Tschepurnoi:  Haha! Ich sage auch - ich sollte heiraten …

Lisa:  Sie müßten ein junges Mädchen finden, das …

Tschepurnoi  gelassen:  Sie wissen doch: ein Mädchen hätt ich schon gefunden, und es sind jetzt bald zwei Jahre, daß ich sie umkreise wie der Bär den Honigspalt …
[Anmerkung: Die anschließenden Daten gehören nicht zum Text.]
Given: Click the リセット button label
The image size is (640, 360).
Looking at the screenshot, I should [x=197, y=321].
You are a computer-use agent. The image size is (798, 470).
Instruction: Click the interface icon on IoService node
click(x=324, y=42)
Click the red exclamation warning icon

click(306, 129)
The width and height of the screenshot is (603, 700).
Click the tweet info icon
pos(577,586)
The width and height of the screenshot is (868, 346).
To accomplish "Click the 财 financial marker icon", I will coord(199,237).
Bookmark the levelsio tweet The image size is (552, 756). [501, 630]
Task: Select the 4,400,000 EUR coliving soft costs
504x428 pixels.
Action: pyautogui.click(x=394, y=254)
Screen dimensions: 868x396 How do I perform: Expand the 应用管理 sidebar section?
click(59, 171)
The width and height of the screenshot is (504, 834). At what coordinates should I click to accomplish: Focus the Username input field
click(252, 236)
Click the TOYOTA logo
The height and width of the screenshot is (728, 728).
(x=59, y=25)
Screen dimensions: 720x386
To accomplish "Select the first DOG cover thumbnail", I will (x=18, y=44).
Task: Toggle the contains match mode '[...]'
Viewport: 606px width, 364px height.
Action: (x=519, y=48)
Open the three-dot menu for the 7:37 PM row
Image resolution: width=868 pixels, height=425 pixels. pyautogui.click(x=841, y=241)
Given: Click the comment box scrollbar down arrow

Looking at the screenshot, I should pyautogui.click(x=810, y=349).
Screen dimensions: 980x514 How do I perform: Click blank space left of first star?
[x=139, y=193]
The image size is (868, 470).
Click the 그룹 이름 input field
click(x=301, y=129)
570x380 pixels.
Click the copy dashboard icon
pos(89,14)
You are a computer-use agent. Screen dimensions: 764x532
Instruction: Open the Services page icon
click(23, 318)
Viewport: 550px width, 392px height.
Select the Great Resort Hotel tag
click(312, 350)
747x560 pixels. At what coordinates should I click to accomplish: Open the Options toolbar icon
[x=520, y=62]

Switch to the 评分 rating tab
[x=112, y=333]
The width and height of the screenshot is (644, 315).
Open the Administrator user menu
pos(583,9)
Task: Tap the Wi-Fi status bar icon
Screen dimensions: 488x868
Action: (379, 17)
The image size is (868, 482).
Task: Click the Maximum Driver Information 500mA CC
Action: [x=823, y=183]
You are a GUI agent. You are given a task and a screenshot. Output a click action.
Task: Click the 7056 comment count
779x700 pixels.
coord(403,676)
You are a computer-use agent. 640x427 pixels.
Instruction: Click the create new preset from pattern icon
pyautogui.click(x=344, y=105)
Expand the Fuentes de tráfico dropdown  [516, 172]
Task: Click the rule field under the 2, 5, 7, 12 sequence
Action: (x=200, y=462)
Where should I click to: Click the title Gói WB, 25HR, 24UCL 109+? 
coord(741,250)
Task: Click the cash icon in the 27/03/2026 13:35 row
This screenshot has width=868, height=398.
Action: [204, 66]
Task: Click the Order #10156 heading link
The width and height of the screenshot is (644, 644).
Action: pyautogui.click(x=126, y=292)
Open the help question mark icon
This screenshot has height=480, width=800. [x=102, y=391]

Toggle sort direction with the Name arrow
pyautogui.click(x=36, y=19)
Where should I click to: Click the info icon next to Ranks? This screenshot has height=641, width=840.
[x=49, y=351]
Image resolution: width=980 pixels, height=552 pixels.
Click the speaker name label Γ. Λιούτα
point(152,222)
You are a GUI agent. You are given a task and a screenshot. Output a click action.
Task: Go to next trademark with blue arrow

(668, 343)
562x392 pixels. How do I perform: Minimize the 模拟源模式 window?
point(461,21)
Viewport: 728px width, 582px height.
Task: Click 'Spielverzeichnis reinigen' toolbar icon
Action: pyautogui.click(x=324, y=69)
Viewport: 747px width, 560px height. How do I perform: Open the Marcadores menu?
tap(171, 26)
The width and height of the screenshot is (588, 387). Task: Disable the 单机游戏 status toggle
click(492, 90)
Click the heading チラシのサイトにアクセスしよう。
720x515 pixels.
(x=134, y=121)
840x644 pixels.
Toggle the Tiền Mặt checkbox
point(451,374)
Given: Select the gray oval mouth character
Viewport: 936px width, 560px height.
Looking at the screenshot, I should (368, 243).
Lisa:  Sie - schon wieder? Lieber Boris Nikolajewitsch, ich habe Ihnen meinen endgültigen Entschluß mitgeteilt … Es ist unumstößlich und unabänderlich!

Tschepurnoi:  Na, vielleicht doch? Ich bin ein Kleinrusse, und die sind halsstarrig … Also vielleicht doch? …

Lisa  beinahe leidenschaftlich:  Nein! …

Tschepurnoi:  Gut … Reden wir von was anderem …

Lisa:  Ihr Starrsinn erschreckt mich.

Tschepurnoi:  Fürchten Sie sich nicht … Sie brauchen nichts zu fürchten … Pause. Neben der Veranda brummt Roman. Zusammenfahrend sieht Lisa durchs Fenster.

Lisa:  Warum behandeln Sie Ihre Schwester so schlecht?

Tschepurnoi  ruhig:  Erstens - ist sie eine Närrin, und dann ist sie gemein.

Lisa:  Um Gottes Willen!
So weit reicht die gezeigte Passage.